(Saved data entries)
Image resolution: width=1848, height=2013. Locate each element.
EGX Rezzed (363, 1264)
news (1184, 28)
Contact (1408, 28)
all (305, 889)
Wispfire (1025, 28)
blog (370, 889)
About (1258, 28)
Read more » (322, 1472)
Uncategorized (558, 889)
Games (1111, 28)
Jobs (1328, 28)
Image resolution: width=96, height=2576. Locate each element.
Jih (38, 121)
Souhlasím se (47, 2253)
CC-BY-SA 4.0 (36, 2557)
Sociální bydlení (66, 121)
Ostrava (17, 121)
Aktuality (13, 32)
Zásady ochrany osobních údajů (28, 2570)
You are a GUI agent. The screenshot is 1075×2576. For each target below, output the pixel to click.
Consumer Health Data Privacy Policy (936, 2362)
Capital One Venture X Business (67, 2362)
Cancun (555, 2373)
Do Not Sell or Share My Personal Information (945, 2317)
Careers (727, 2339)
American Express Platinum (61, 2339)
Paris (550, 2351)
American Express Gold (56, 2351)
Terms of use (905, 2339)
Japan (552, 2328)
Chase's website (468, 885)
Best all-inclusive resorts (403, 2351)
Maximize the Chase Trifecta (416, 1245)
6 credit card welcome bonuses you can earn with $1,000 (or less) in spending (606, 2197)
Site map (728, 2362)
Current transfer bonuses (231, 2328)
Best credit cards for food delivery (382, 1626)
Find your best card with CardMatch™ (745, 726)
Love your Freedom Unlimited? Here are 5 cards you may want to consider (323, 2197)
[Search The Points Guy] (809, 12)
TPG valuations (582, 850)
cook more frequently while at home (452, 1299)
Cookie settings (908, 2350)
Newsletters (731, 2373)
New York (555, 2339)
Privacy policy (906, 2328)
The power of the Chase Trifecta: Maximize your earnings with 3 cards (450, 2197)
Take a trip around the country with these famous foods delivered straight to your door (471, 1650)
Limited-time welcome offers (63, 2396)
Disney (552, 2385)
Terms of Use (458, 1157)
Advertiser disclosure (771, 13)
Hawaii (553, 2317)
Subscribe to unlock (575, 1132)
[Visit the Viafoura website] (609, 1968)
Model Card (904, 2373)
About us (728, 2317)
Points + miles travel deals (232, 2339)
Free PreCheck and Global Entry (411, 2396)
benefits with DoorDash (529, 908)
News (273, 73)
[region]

**ACTION ITEM:** Nothing but the lines from the one containing "Newsletters (731, 2373)" to the end of the records above should appear, each copied exactly.

**EXERCISE RESPONSE:**
Newsletters (731, 2373)
New York (555, 2339)
Privacy policy (906, 2328)
The power of the Chase Trifecta: Maximize your earnings with 3 cards (450, 2197)
Take a trip around the country with these famous foods delivered straight to your door (471, 1650)
Limited-time welcome offers (63, 2396)
Disney (552, 2385)
Terms of Use (458, 1157)
Advertiser disclosure (771, 13)
Hawaii (553, 2317)
Subscribe to unlock (575, 1132)
[Visit the Viafoura website] (609, 1968)
Model Card (904, 2373)
About us (728, 2317)
Points + miles travel deals (232, 2339)
Free PreCheck and Global Entry (411, 2396)
benefits with DoorDash (529, 908)
News (273, 73)
[region]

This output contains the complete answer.